Human capital has replaced financial capital as the engine of economic prosperity, according to Hans-Paul Bürkner, CEO of industry leader, Boston Consulting Group. The roots of the global talent hunt include the widely uneven quality of educational systems, erratic employability of the workers in the Southern Hemisphere and demographic changes in the Northern Hemisphere, where retirement of the baby boomers will result with an unprecedented talent deficit. In the United States, Germany, Canada and the United Kingdom, expected immigration and birth rates will not offset the workforce losses caused by aging populations.
Up to this point, most of our graduates have ended up in the US and Canada, but recent developments in the global economy indicate that while these two economies will still be magnets for our graduates, other magnets – perhaps more powerful ones, are in the making.

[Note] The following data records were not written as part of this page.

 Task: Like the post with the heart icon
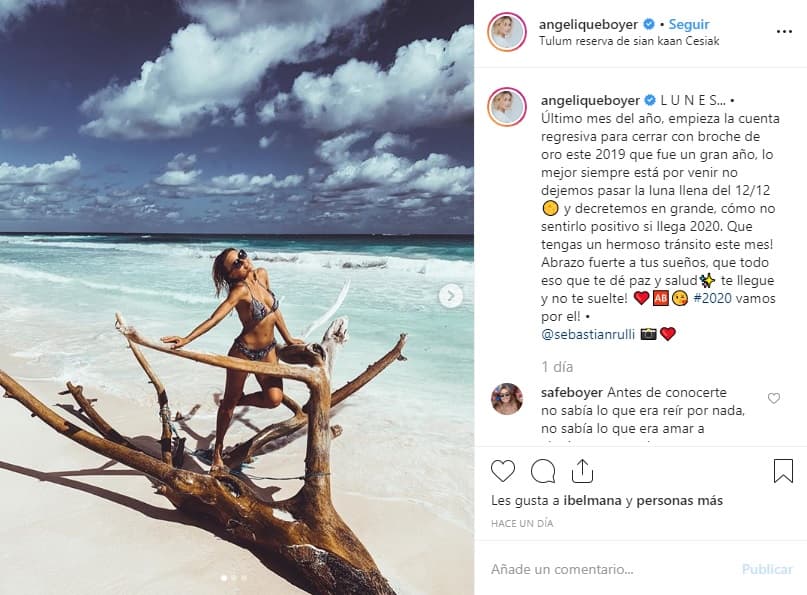503,470
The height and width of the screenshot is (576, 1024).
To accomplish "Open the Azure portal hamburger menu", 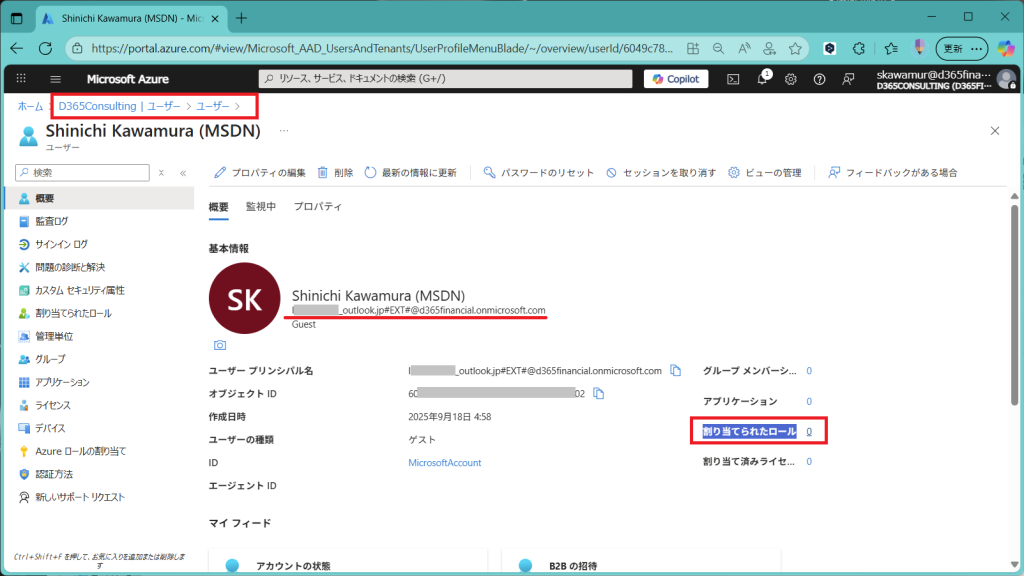I will click(x=55, y=79).
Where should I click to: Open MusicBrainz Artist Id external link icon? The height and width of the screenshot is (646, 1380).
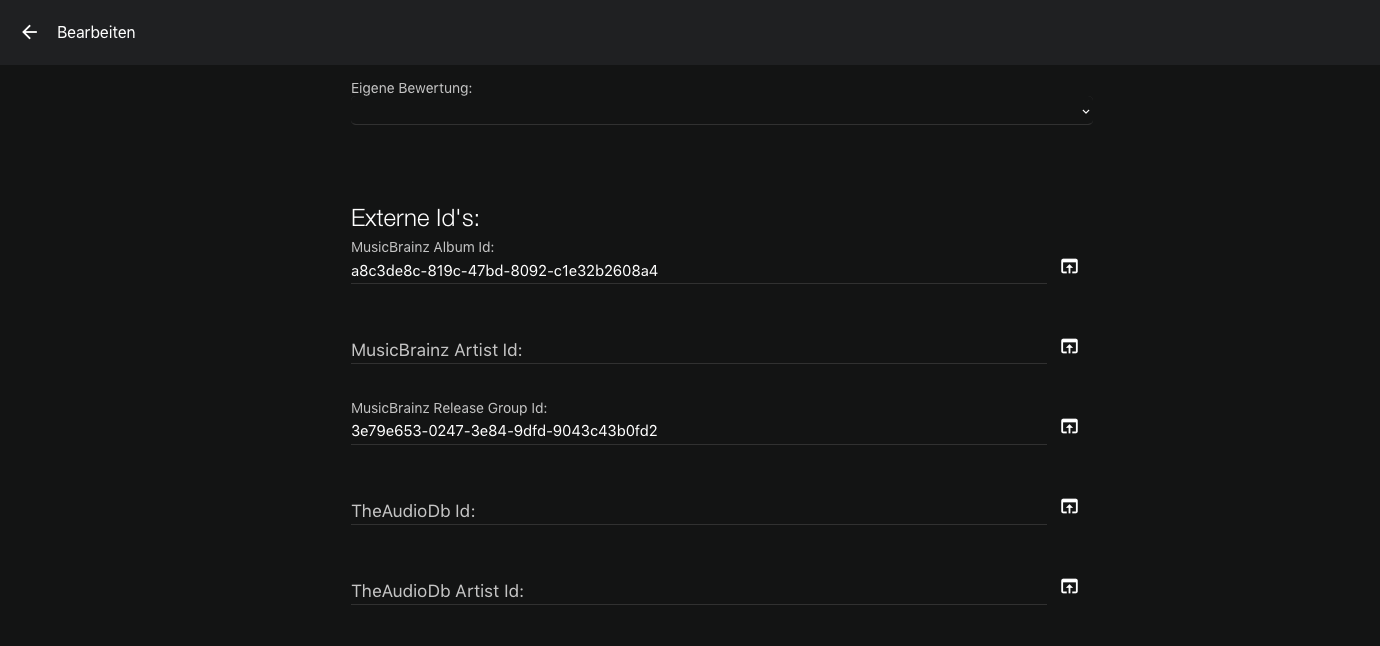[x=1069, y=346]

Only last week there were reports in the local media that the government of next door Brazil, now the sixth largest economy will be taking pro-active steps to attract newly qualified professionals.
Brazil’s government is exploring ways to ease immigration rules in order to attract up to ten times more foreign professionals and help spur economic growth, a senior official told Reuters.
A lack of skilled workers is one of many bottlenecks that have lately brought the Brazilian economy to a near standstill. From construction sites to oil rigs and technology operations, companies are struggling to find qualified workers to ramp up their operations in Brazil. Internet giant Google, for instance, currently has thirty-nine open positions in Brazil. It would be rather ironic that while it is predicted our ongoing census will show a large number of Brazilians within our borders, these generally unskilled workers may be offset by professional Guyanese migrating to Brazil in the near future.
Last year, the World Economic Forum issued a report, Global Talent Risk, which concluded that global demand will be biggest for highly educated professionals, technicians and managers. Professionals will be in particularly high demand in trade, transport and communications industries in developing nations. In response, governments in both origin and destination economies are devising policies, independently, bilaterally and multilaterally, that respond to this shifting global demand for labour.
If we are not to become simply a supplier of professionals to developed and developing economies, and only tout the ‘benefits’ of remittances as our development stagnates, we also must devise a policy response.